PgmNr P2028: Comprehensive genome-wide disease characterization (URSA(HD)) and tissue-specific networks (GIANT) guide discovery and functional elucidation of novel predicted disease-associated genes.

Authors:
Chandra Theesfeld 1 ; Young-suk Lee 1


Institutes
1) Princeton University, Princeton, NJ; 2) Simons Foundation, New York, NY; 3) University of Pennsylvania, Philadelphia, PA; 4) Geisel School of Medicine at Dartmouth, Hanover, NH; 5) University of California, San Francisco, San Francisco, CA; 6) Icahn School of Medicine at Mount Sinai, New York, NY; 7) Brigham and Women's Hospital and Harvard Medical School, Boston, MA.

▶ [Supplied material]

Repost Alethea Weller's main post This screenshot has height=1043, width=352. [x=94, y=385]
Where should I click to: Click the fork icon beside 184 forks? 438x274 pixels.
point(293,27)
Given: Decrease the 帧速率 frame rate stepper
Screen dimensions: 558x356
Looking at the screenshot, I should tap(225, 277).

▶ [Brief] Write the next part of the abstract on URSA(HD) and GIANT, continuing after its list of institutes. The items come from a separate source and are unrelated to the abstract above them.

▶ [Exercise response]
Abstract:

Complex diseases are driven by multiple genetic changes and characterized by genome-wide perturbations of cellular pathways and functions. Gene expression profiling experiments comparing normal to disease samples while useful in uncovering molecular pathology of diseases, are limited in that they cannot discern similarities between related diseases. Discovery of truly-disease specific attributes requires a comprehensive approach comparing many diseases and many normal samples. We have developed URSA(HD), a unified probabilistic framework to identify and quantify distinctive disease signals for 309 human diseases based on gene expression profiles of clinical samples. URSA(HD) can uncover subtle differences between similar diseases and highlights identifiable aspects of rare diseases. URSA(HD) outperforms other approaches of using individual disease genes or the typical normal/disease differential expression analyses. URSA(HD) can also  be used by researchers to make sample predictions(both cancerous and non-cancerous) for a given clinical gene expression profile (ursa.princeton.edu).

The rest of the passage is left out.